- EXCERTO:
┄┄┄┄┄┄
A realidade do ambientalista pouco condiz com a do empreiteiro que, se pudesse, construiria lindos hotéis sobre o mangue, ou aterraria largas faixas à beira-mar para nelas subir seus condomínios de luxo.
Existem pessoas que pensam a vida, outras que apenas a usufruem. Gente reflexiva e gente tipo “bobo alegre”, repetindo frases de livros de auto-ajuda, passando pela vida impunemente, sem acrescentar nada a ela e nada dela entender. Aos primeiros dão o rótulo de “tristes, deprimidos, baixo astral”, como se o ser humano tivesse por missão abrir os olhos a cada manhã, olhar-se no espelho e dizer: - Sou lindo, capaz e feliz! Posso tudo! A estes, nem a visão de um homem velho arrastando pesado carrinho de papelão, sob forte chuva, desviando dos carros potentes, consegue causar alguma estranheza.  - Fazer o quê? dizem, sacudindo os ombros.
┄┄┄┄┄┄
- PEDIDO 1: Reescreva como lista numerada as linhas das entradas, começando pela linha que contém "The width and" e indo até a linha que contém "Action: [x=444, y=214]", ambas incluídas. Deixe de fora as linhas em branco e as imagens.

- ENTRADAS FORNECIDAS:
┄┄┄┄┄┄
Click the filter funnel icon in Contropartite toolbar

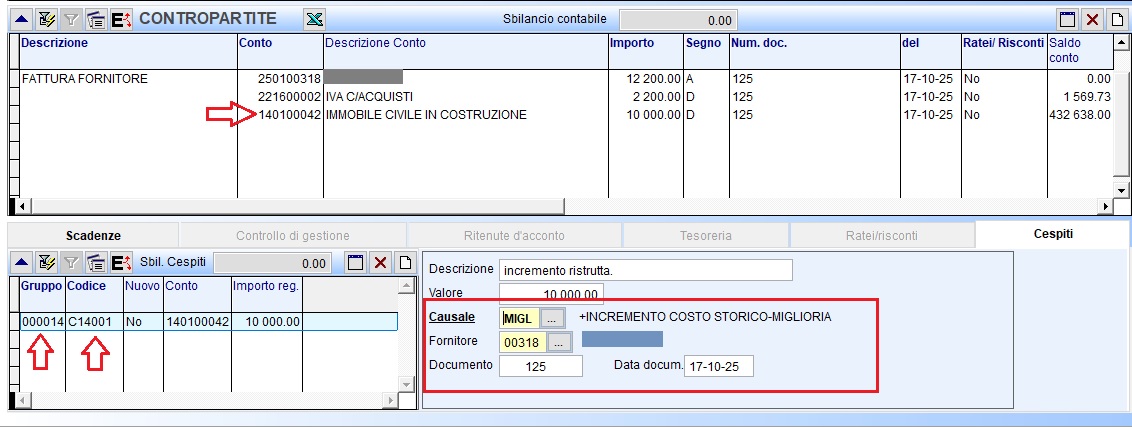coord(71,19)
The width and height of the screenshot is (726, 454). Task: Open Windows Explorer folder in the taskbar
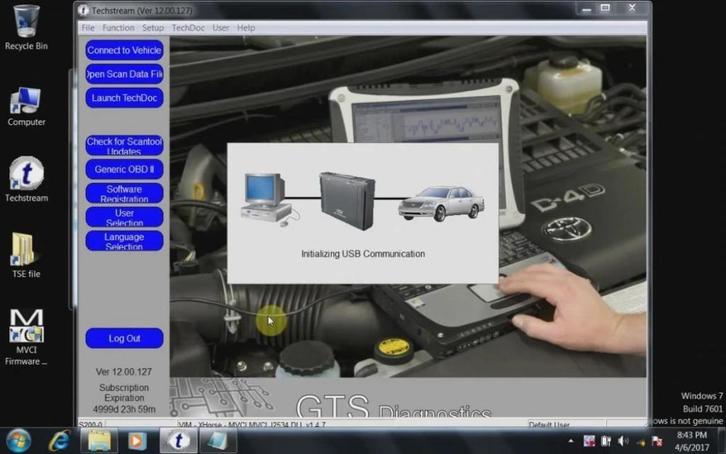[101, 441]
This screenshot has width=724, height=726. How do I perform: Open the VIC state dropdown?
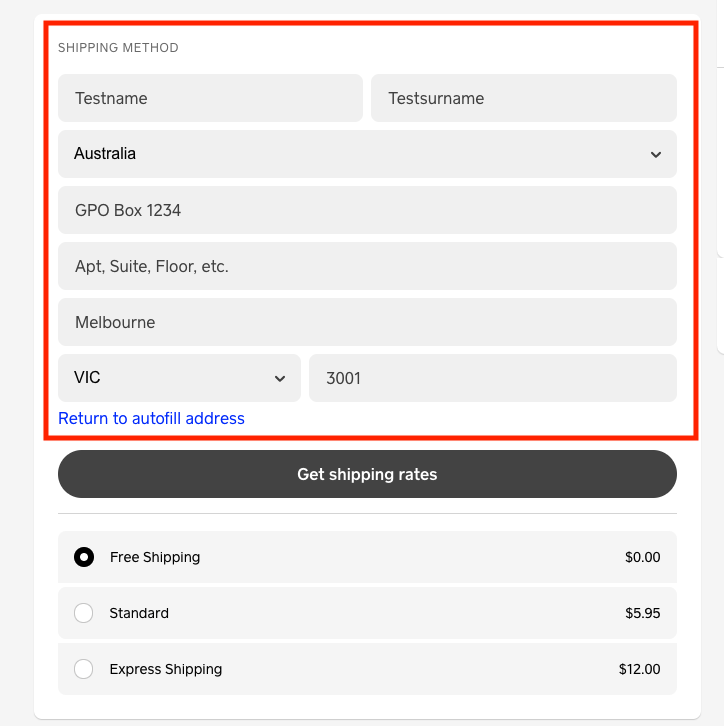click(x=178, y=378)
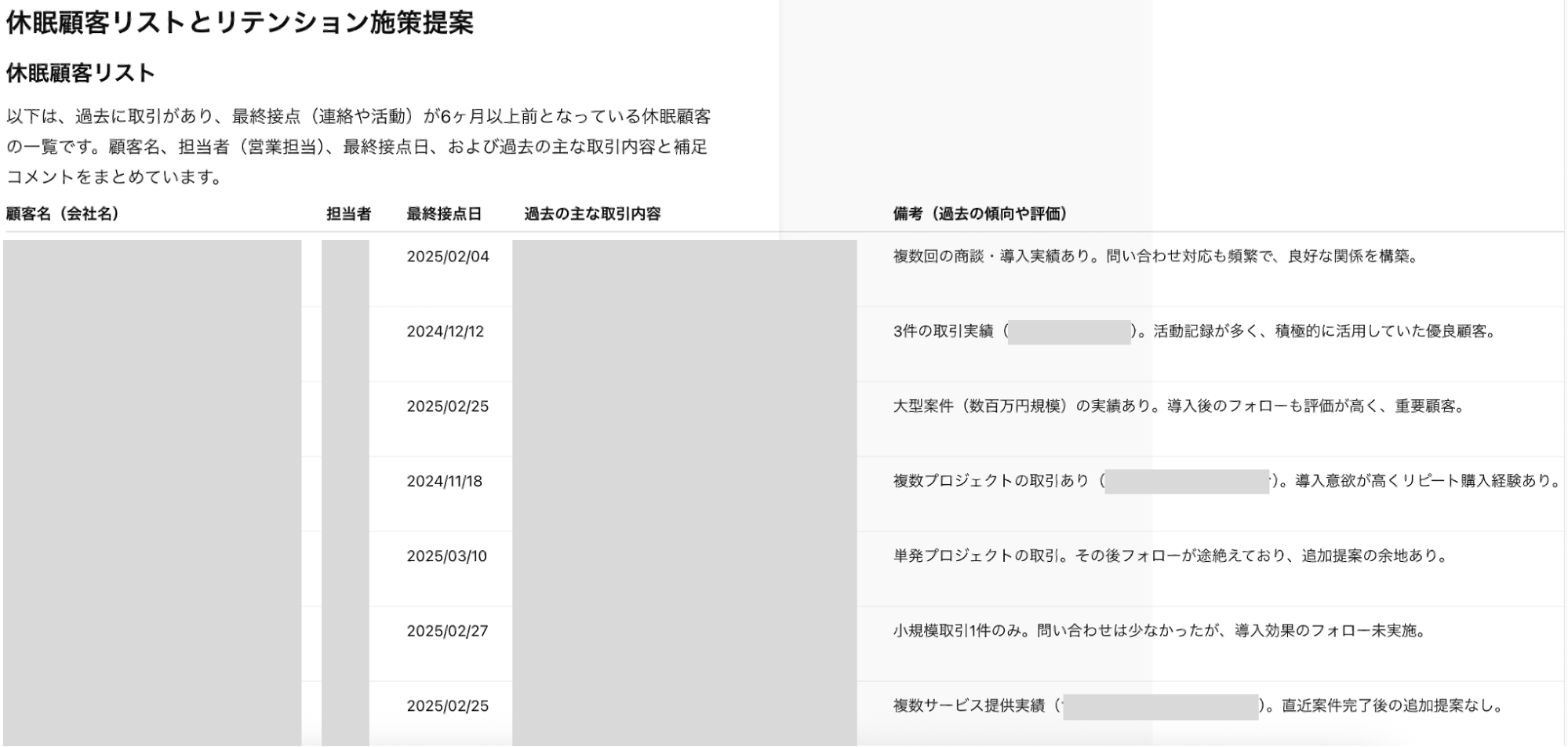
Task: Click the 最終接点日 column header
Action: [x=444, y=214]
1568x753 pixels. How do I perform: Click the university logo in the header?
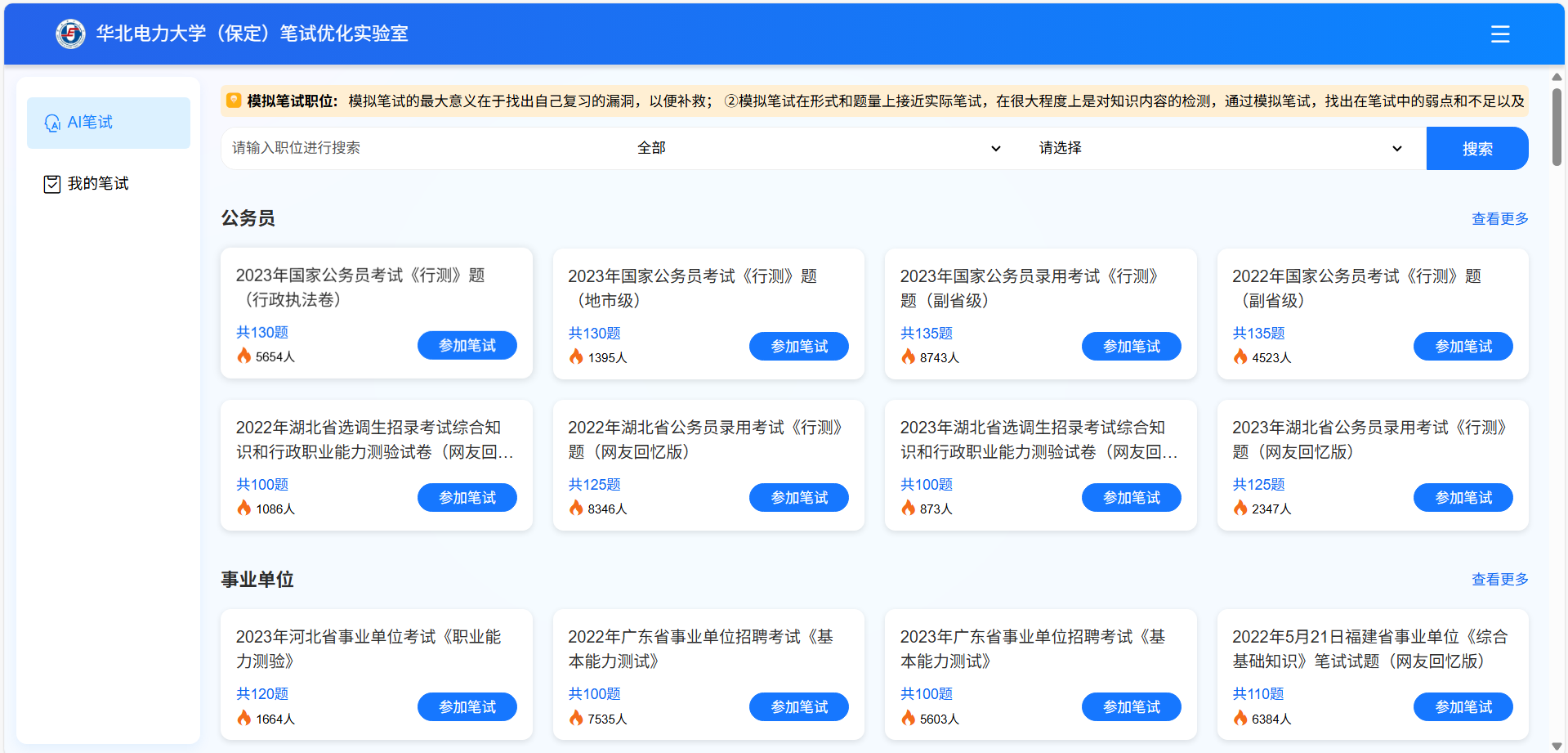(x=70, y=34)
┄┄┄┄┄┄
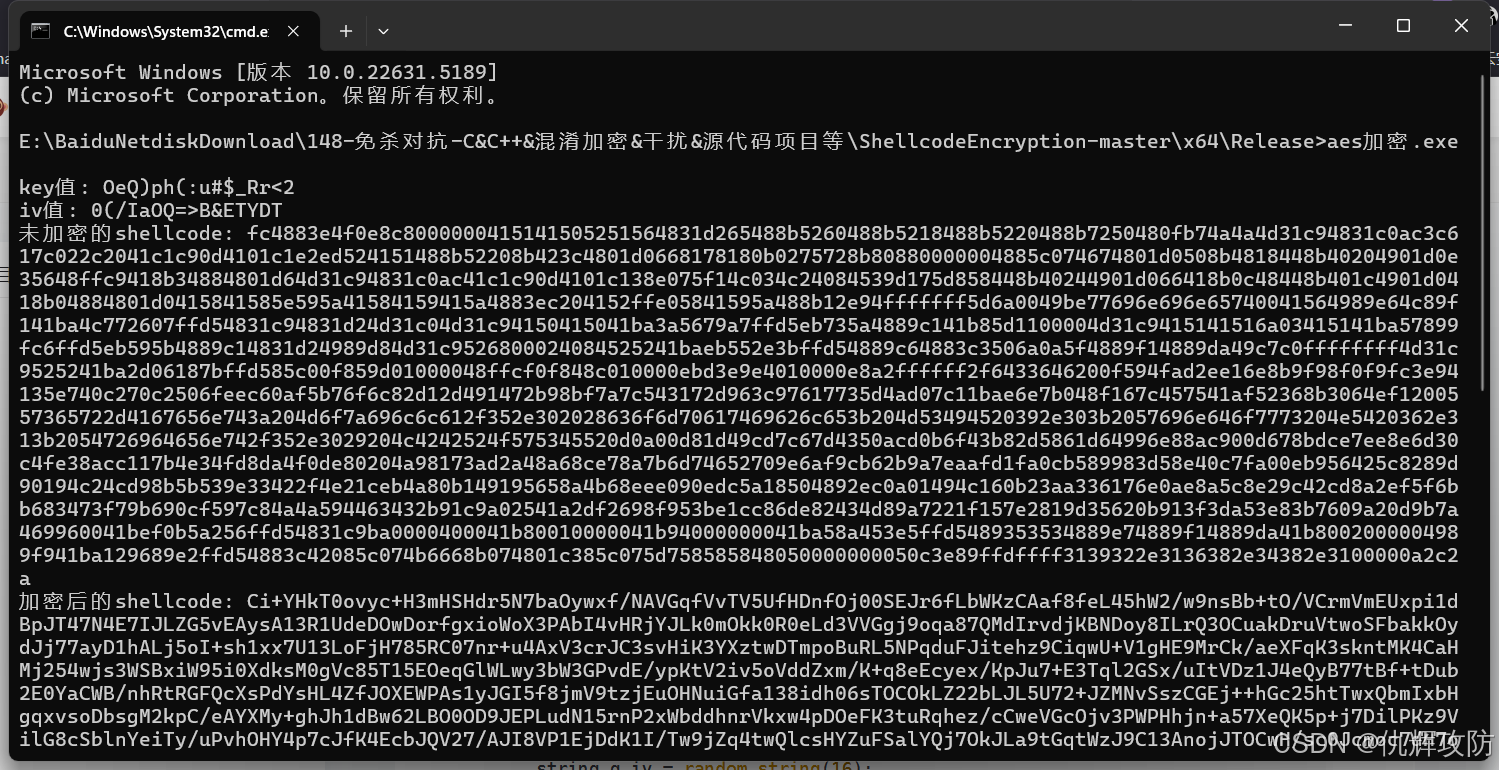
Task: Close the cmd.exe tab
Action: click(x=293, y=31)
┄┄┄┄┄┄
- PEDIDO 2: No excerto, o que o homem velho arrasta sob forte chuva?

- RESULTADO DO EXERCÍCIO 1:
1. The width and height of the screenshot is (726, 454). Task: Open Windows Explorer folder in the taskbar
2. [101, 441]
3. This screenshot has width=724, height=726. How do I perform: Open the VIC state dropdown?
4. click(x=178, y=378)
5. Task: Click the 最終接点日 column header
6. Action: [x=444, y=214]

- RESULTADO DO EXERCÍCIO 2: Um pesado carrinho de papelão.